(RECORDS SHOWN)
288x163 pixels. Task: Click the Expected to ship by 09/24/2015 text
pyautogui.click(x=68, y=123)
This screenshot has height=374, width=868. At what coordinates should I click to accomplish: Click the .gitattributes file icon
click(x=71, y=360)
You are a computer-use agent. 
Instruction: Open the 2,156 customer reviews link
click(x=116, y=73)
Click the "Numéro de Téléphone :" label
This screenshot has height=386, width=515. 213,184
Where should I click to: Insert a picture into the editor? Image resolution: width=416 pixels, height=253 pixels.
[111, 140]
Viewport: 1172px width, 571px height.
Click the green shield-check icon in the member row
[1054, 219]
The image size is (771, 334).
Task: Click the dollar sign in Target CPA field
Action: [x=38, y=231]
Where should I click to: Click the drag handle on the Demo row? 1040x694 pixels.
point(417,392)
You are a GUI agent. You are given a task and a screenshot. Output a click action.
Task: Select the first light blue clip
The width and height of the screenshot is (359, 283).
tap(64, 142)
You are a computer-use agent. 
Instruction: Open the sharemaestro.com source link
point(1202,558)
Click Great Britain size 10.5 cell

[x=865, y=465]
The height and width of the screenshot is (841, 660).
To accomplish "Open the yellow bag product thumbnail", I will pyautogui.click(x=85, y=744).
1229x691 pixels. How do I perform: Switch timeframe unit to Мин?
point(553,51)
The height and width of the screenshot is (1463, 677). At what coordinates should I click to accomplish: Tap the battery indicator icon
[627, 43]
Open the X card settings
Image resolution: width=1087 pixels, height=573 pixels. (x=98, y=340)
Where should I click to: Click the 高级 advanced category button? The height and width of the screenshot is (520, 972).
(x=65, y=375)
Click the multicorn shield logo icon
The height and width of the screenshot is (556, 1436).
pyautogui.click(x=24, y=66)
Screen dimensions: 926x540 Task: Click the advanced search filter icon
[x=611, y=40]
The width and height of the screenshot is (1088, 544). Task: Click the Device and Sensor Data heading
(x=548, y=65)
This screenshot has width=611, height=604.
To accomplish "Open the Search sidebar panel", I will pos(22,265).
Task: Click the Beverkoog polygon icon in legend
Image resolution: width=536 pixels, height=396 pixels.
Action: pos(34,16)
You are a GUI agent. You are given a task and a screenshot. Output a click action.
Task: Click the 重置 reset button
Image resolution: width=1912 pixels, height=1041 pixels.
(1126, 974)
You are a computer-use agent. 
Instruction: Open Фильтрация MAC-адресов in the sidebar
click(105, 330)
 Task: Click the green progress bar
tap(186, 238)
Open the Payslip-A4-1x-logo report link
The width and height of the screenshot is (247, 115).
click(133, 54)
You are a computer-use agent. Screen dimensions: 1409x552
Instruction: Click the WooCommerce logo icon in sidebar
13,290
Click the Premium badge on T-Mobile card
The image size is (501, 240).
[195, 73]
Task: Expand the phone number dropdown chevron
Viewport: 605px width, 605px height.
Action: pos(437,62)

(WHAT YOU NEED TO DO) Reproduce the lines of the listing from the line containing "Where should I click to: Click the 高级" through the end of the listing, inclusive.

(FINAL RESULT)
Where should I click to: Click the 高级 advanced category button? The height and width of the screenshot is (520, 972).
(x=65, y=375)
Click the multicorn shield logo icon
The height and width of the screenshot is (556, 1436).
pyautogui.click(x=24, y=66)
Screen dimensions: 926x540 Task: Click the advanced search filter icon
[x=611, y=40]
The width and height of the screenshot is (1088, 544). Task: Click the Device and Sensor Data heading
(x=548, y=65)
This screenshot has width=611, height=604.
To accomplish "Open the Search sidebar panel", I will pos(22,265).
Task: Click the Beverkoog polygon icon in legend
Image resolution: width=536 pixels, height=396 pixels.
Action: pos(34,16)
You are a GUI agent. You are given a task and a screenshot. Output a click action.
Task: Click the 重置 reset button
Image resolution: width=1912 pixels, height=1041 pixels.
(1126, 974)
You are a computer-use agent. 
Instruction: Open Фильтрация MAC-адресов in the sidebar
click(105, 330)
 Task: Click the green progress bar
tap(186, 238)
Open the Payslip-A4-1x-logo report link
The width and height of the screenshot is (247, 115).
click(133, 54)
You are a computer-use agent. Screen dimensions: 1409x552
Instruction: Click the WooCommerce logo icon in sidebar
13,290
Click the Premium badge on T-Mobile card
The image size is (501, 240).
[195, 73]
Task: Expand the phone number dropdown chevron
Viewport: 605px width, 605px height.
Action: pos(437,62)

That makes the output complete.